5 is a longitudinal sectional view of a vane rotary compressor equipped with an oil supply device showing still another embodiment of the present invention. 1... Cylinder, 3... Rotor, 4... Axial seal point, 5, 5a, 5b... Vane slot, 6, 6a, 6b... Vane, 7... Front side plate, 8... Rear side plate, 10 ...Space inside the cylinder,
12...Discharge hole, 15...High pressure case, 17...

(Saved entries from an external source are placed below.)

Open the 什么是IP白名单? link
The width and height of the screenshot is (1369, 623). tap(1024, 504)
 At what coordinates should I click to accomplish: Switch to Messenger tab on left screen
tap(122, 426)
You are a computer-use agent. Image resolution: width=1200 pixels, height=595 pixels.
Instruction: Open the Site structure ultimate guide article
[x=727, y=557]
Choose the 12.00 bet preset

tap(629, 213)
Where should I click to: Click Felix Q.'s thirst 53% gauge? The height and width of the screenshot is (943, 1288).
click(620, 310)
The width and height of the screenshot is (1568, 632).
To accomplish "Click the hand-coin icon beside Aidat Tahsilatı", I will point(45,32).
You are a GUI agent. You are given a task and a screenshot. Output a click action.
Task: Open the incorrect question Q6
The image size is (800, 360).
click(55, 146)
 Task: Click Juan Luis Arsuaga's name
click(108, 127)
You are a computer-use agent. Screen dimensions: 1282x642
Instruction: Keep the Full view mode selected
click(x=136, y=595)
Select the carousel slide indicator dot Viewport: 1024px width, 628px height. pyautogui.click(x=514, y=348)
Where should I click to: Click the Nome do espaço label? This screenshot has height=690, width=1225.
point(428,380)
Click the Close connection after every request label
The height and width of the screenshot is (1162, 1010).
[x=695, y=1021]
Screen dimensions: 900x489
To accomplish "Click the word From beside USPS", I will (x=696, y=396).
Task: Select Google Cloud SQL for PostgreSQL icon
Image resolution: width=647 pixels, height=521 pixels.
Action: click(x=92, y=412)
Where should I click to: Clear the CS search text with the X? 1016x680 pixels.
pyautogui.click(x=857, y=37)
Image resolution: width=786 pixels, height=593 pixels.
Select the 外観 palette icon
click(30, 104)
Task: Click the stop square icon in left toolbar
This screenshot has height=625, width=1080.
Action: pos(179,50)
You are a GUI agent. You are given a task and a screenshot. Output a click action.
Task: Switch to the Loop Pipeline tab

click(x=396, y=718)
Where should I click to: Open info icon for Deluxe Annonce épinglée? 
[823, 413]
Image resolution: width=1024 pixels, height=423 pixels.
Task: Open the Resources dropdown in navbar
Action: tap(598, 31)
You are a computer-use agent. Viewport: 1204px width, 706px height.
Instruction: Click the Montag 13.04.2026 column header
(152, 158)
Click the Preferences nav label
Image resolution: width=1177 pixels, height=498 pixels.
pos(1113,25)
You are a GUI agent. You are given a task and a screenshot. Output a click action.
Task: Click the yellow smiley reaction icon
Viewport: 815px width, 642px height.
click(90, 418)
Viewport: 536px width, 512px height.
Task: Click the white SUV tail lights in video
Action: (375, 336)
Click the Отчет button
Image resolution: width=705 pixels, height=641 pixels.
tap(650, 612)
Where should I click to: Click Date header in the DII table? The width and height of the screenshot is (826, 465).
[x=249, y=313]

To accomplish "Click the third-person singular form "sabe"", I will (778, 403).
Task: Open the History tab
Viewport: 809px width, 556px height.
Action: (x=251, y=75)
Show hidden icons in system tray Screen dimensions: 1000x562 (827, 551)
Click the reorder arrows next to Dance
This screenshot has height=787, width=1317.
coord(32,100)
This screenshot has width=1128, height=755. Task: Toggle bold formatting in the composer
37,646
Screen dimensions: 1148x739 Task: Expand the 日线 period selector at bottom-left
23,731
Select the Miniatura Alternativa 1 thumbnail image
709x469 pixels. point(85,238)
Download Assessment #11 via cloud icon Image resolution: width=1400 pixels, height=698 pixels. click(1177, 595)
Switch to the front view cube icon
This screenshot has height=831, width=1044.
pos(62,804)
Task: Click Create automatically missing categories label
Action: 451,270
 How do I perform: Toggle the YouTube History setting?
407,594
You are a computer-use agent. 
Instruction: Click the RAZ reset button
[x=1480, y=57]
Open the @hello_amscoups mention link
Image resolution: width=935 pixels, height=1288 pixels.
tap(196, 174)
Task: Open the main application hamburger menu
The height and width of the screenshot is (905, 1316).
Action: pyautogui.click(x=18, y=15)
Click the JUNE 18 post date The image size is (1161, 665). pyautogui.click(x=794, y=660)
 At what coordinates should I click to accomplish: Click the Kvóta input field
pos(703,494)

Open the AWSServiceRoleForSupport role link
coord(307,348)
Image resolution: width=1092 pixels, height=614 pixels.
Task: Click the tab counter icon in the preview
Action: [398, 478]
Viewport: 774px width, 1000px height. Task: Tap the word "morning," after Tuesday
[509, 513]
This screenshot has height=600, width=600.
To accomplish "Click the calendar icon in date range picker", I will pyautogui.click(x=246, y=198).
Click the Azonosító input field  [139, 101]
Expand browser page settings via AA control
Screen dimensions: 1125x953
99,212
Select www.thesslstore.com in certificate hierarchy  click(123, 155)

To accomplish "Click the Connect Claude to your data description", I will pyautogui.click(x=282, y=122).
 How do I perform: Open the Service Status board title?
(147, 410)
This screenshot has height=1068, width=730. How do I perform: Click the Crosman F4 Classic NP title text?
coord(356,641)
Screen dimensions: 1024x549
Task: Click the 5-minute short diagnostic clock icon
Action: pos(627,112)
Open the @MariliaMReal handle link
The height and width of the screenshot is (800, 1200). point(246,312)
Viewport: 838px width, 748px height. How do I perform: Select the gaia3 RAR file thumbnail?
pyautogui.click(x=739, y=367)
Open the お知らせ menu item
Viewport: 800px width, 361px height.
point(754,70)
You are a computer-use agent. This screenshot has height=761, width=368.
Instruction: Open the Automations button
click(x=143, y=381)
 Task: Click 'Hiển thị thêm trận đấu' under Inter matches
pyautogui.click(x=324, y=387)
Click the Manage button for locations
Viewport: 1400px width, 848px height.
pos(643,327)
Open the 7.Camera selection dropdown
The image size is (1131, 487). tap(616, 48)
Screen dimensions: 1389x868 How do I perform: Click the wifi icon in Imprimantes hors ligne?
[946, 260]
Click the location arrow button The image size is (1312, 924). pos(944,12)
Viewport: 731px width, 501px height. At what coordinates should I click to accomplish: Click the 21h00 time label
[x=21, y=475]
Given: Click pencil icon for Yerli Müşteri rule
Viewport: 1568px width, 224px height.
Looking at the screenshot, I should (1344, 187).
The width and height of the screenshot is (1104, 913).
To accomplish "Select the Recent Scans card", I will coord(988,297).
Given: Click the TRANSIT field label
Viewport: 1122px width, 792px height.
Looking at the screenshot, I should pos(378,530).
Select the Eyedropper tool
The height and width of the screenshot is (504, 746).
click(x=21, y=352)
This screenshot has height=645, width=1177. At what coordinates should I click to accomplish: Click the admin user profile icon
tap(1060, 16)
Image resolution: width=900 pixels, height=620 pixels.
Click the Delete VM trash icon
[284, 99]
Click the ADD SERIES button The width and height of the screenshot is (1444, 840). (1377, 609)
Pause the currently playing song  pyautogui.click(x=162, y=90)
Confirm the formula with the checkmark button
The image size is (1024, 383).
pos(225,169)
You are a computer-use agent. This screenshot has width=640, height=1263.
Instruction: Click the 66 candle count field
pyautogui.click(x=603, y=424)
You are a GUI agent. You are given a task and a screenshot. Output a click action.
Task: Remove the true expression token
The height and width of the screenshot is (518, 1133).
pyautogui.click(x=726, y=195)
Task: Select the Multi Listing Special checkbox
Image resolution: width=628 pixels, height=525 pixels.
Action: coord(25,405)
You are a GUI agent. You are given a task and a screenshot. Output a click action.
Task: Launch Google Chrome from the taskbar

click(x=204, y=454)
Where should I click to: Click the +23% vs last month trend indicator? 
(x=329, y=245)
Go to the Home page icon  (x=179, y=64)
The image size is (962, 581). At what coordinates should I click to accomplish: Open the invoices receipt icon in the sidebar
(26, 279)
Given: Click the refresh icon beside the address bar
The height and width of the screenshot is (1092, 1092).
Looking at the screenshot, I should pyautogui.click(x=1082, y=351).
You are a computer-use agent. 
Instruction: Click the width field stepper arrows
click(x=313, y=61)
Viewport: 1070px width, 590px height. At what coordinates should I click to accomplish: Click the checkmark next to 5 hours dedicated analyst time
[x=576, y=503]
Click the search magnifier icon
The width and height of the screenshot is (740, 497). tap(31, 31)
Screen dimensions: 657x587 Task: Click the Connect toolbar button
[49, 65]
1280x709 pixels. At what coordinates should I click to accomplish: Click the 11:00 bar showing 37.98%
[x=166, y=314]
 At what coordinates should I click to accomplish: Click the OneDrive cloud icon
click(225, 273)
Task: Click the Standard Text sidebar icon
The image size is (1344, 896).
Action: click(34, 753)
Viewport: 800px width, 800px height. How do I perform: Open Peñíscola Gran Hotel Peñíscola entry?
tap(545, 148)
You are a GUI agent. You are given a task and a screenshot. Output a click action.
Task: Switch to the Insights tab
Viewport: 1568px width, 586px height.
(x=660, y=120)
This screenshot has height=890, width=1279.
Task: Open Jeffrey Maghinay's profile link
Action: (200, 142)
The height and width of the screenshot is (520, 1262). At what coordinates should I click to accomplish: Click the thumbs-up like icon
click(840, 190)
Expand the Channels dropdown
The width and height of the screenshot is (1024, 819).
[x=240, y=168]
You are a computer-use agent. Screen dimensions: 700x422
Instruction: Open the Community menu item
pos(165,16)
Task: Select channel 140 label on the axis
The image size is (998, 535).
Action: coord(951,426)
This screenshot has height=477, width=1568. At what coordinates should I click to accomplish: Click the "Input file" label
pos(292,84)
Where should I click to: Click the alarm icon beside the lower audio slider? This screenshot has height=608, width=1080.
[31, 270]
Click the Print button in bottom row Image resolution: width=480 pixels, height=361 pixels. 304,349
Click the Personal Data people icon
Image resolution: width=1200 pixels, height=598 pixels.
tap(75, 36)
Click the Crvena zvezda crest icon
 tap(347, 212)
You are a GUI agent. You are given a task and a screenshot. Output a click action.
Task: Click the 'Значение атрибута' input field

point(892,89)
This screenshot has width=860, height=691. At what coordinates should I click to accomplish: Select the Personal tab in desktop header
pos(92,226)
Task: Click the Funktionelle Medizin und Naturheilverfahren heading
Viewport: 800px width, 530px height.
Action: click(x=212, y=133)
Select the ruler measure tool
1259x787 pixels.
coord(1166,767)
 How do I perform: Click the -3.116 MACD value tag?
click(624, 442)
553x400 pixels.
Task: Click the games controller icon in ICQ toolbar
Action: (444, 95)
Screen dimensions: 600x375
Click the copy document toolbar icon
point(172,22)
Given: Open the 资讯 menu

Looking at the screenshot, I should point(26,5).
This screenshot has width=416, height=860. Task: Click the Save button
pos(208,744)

Oil supply groove, 18, 19... Oil supply passage, 20, 20
a, 20b... Vane back space, 21... Groove.

Claims (1)

[Claims] 1 A cylinder having a cylindrical inner wall, a rotor disposed within the cylinder such that a part of its outer peripheral surface always forms a minute gap between the inner wall of the cylinder and the axial seal point, and a plurality of rotors provided on the rotor. a plurality of vanes that are inserted into and out of the vane slot so that their tips abut against the inner wall of the cylinder; a front side plate that rotatably supports the rotor and closes both end surfaces of the cylinder to form an internal cylinder space; A compressor main body is constituted by a rear side plate and a high pressure case that communicates with a discharge hole opening into the cylinder interior space and has an oil reservoir section below, and the vane slot and the vane are provided in at least one of the front side plate and the rear side plate. An oil supply groove is provided which communicates with the back space of the vane formed by the rear end of the vane through rotation of the rotor, and this oil supply groove communicates with an oil reservoir below the high pressure case to transfer high pressure from the high pressure case to the rear end of the vane. A refueling passage is provided in addition to the oil supply passageway for causing the vane to protrude, and at least one of the front side plate and the rear side plate is provided with a lubrication passage for the vane of the advancing side vane which is in the middle of the extension stroke of the adjacent one, sandwiching the axial seal point. A groove is provided to communicate the back space with the vane back space of the lagging side vane in the middle of the retracting stroke, and the length of this groove is formed separately from the oil supply groove, and the vane back space is formed in up to two locations. A vane rotary compressor oil supply system with a length that does not communicate at the same time.